Businesses have short-term and long-term objectives. In the short term, marketing departments are responsible for developing the necessary intelligence, systems, and processes to drive the company's viability and profitability. This article explores the four phases of B2B marketing maturity, goals, and strategies to decrease the cost of acquisition and increase effectiveness.
The first phase, market introduction, focuses on generating interest, leads, and customers through campaigns. All efforts are directed to filling the lead funnel and building an effective sales capability.
The second phase is developing a measurable, repeatable onboarding process. The third phase revolves around customer satisfaction and retention, with the fourth phase focusing on customer lifetime value (CLV). The CLV metric is the most important as it is the measure of the span of the customer's relationship in years and dollars.

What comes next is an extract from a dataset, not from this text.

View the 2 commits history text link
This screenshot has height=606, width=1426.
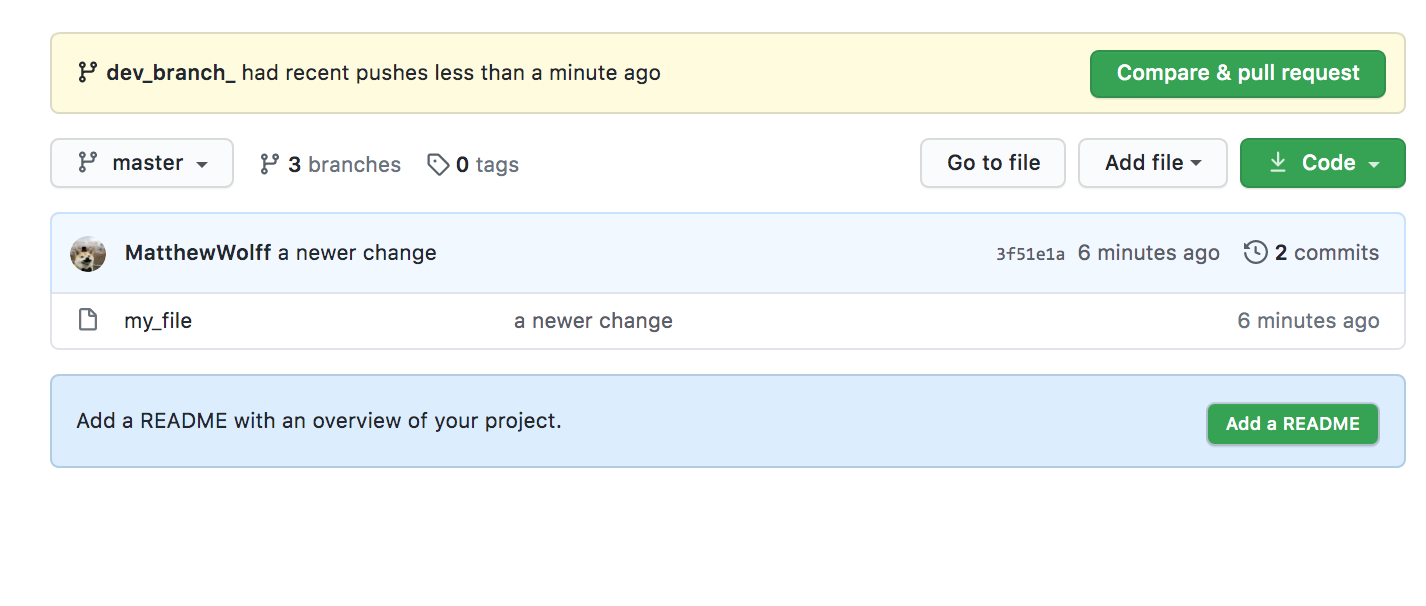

To calculate CLV, one needs to take the yearly marketing and sales costs and divide by 12, then divide by the number of prospects that converted to customers within the month. Businesses can decrease the cost of acquisition by increasing the effectiveness of marketing and sales. This is done through qualitative research to understand what prospects are looking to buy, having an ideal customer profile, and building playbooks that bring the best thinking to every rep.
It is also important to understand the customer churn rate and allocate resources to customer marketing. Lastly, businesses need to calculate their CLV to get a clear picture of their growth and to determine what they need to do next.